# Data aquisition 

We used the **PRAW** (Python Reddit API Wrapper) library to programmatically access Reddit data through its API.


In [1]:
!pip install praw pandas numpy



Importing the required packages:

In [2]:
import praw
import pandas as pd



Setting up credentials required to authenticate with Reddit's API using PRAW:

In [3]:
# --- CONFIG ---
CLIENT_ID = '3Ptv1n3uzKL-RaqAQnrMlg'
CLIENT_SECRET = 'pa5OheU7NtiIw6jl5MaFAz8ouLrZDQ'
USER_AGENT = 'reddit-popularity-predictor'

Fetching posts from a range of different subbreddits:

In [4]:
SUBREDDITS = ['technology', 'sports', 'funny', 'science', 'politics', 'gaming', 'movies']
POSTS_PER_SUBREDDIT = 750
SAMPLE_PER_BUCKET = 300 # how many posts per popularity bucket to keep

In [5]:
# Initialize Reddit API
reddit = praw.Reddit(
    client_id=CLIENT_ID,
    client_secret=CLIENT_SECRET,
    user_agent=USER_AGENT
)

In [6]:

def fetch_posts(subreddit, sort, limit):
    """Fetch posts from a subreddit with given sort and limit."""
    posts = []
    submissions = getattr(reddit.subreddit(subreddit), sort)(limit=limit)
    for submission in submissions:
        posts.append({
            'subreddit': subreddit,
            'id': submission.id,
            'title': submission.title,
            'selftext': submission.selftext,
            'score': submission.score,
            'num_comments': submission.num_comments,
            'created_utc': submission.created_utc,
            'flair': submission.link_flair_text,
            'upvote_ratio': submission.upvote_ratio,
            'is_self': submission.is_self,
            'nsfw': submission.over_18,
            'author': str(submission.author),
            'url': submission.url,
            'sort_type': sort
        })
    return posts


In [7]:
all_posts = []

# Fetch different types of posts (new posts, top posts)
for sub in SUBREDDITS:
    print(f"Fetching new posts from r/{sub}...")
    all_posts.extend(fetch_posts(sub, 'new', POSTS_PER_SUBREDDIT))

for sub in SUBREDDITS:
    print(f"Fetching top posts from r/{sub}...")
    all_posts.extend(fetch_posts(sub, 'top', POSTS_PER_SUBREDDIT))

# Create DataFrame
df = pd.DataFrame(all_posts)

# Remove duplicates (some posts may appear in both new and top)
df = df.drop_duplicates(subset='id')

print(f"Total posts before bucketing: {len(df)}")
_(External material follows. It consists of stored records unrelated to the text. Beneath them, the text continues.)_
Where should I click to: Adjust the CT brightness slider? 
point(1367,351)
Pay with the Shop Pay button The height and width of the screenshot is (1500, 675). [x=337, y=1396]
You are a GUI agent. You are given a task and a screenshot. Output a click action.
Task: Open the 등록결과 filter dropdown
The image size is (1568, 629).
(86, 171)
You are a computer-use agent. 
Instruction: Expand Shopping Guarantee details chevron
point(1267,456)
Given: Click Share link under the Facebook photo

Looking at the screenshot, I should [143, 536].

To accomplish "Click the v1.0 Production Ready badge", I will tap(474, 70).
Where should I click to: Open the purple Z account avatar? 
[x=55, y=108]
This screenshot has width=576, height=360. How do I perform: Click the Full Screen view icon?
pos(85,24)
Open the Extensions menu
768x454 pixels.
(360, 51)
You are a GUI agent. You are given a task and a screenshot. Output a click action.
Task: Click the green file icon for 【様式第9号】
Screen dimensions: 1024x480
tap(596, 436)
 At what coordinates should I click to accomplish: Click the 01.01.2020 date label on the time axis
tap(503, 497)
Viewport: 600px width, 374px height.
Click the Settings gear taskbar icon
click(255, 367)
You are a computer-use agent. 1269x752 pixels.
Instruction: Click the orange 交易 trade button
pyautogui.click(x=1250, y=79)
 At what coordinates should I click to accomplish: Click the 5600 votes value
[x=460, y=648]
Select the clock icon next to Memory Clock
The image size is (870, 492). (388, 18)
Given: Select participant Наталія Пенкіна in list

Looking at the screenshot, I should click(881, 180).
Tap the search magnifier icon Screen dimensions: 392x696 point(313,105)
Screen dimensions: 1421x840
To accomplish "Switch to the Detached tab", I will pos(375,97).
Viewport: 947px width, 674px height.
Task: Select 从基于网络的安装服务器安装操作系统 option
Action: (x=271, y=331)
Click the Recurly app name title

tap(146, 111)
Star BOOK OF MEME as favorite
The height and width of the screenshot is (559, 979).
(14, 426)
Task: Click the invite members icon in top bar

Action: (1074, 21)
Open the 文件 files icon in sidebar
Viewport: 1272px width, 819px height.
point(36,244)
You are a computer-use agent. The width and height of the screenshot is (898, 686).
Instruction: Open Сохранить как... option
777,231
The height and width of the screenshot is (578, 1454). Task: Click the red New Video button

Fetching new posts from r/technology...
Fetching new posts from r/sports...
Fetching new posts from r/funny...
Fetching new posts from r/science...
Fetching new posts from r/politics...
Fetching new posts from r/gaming...
Fetching new posts from r/movies...
Fetching top posts from r/technology...
Fetching top posts from r/sports...
Fetching top posts from r/funny...
Fetching top posts from r/science...
Fetching top posts from r/politics...
Fetching top posts from r/gaming...
Fetching top posts from r/movies...
Total posts before bucketing: 10108


In [8]:
df.head()

Unnamed: 0,subreddit,id,title,selftext,score,num_comments,created_utc,flair,upvote_ratio,is_self,nsfw,author,url,sort_type
0,technology,1lzgoop,Disaster Looms As President Trump Plans To Def...,,80,6,1752480000.0,Space,0.93,False,False,upyoars,https://autos.yahoo.com/articles/disaster-loom...,new
1,technology,1lzfv56,"You can still enable uBlock Origin in Chrome, ...",,6,16,1752477000.0,Software,0.58,False,False,moeka_8962,https://www.neowin.net/guides/you-can-still-en...,new
2,technology,1lzfoze,Japan using generative AI less than other coun...,,409,43,1752477000.0,Artificial Intelligence,0.96,False,False,moeka_8962,https://www3.nhk.or.jp/nhkworld/en/news/202507...,new
3,technology,1lze324,‘Fossil fuel flunkies’: US senator warns of Bi...,,100,3,1752471000.0,Energy,0.96,False,False,upyoars,https://www.straitstimes.com/world/united-stat...,new
4,technology,1lzdxu7,Security vulnerability on U.S. trains that let...,,152,17,1752470000.0,Security,0.97,False,False,SelflessMirror,https://www.tomshardware.com/tech-industry/cyb...,new


Instead of predicting Reddit post scores (a regression task), we simplify the problem into a classificatiion task by categorizing the scores into buckets (low, medium, high popularity)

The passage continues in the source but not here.